Our 2027 and 2024 Notes, which for purposes of this discussion are also referred to as the "Convertible Notes", are included in the dilutive earnings per share
calculation using the if-converted method. Under the if-converted method, we must assume that conversion of convertible securities occurs at the beginning of the
reporting period. The Convertible Notes are convertible into cash up to the aggregate principal amount of the Convertible Notes to be converted and any remaining
obligation may be in cash, shares of the Company’s common stock or a combination thereof. As the principal amount must be paid in cash and only the conversion
spread is settled in shares, we only include the net number of incremental shares that would be issued upon conversion.
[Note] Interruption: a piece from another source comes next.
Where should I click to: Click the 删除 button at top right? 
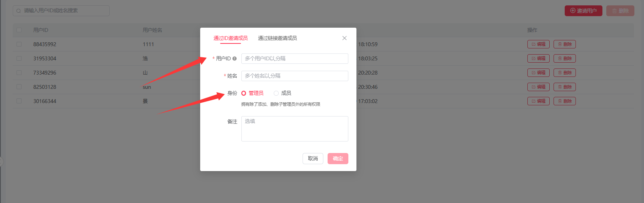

We must calculate the number of shares of our
common stock issuable under the terms of the Convertible Notes based on the average market price of our common stock during the applicable reporting period and
include that number in the total diluted shares figure for the period.
At the time we issued the Convertible Notes, we entered into the 2027 Call Spread Transactions and 2024 Call Spread Transactions that together were
designed to have the economic effect of reducing the net number of shares that will be issued in the event of conversion of the Convertible Notes by, in effect,
increasing the conversion price of the Convertible Notes from our economic standpoint. However, under GAAP, since the impact of the 2027 Note Hedge Transactions
and 2024 Note Hedge Transactions (together, the "Note Hedge Transactions") is anti-dilutive, we exclude from the calculation of fully diluted shares the number of
shares of our common stock that we would receive from the counterparties to these agreements upon settlement.
During periods in which the average market price of our common stock is above the applicable conversion price of the Convertible Notes ($77.49 per share
for the 2027 Notes and $81.29 per share for the 2024 Notes as of September 30, 2022) or above the strike price of the warrants ($106.37 per share for the 2027
Warrant Transactions and $109.43 per share for the 2024 Warrant Transactions as of September 30, 2022), the impact of conversion or exercise, as applicable, would
be dilutive and such dilutive effect is reflected in diluted earnings per share. As a result, in periods where the average market price of our common stock is above the
conversion price or strike price, as applicable, under the if-converted method, we calculate the number of shares issuable under the terms of the Convertible Notes and
the warrants based on the average market price of the stock during the period, and include that number in the total diluted shares outstanding for the period.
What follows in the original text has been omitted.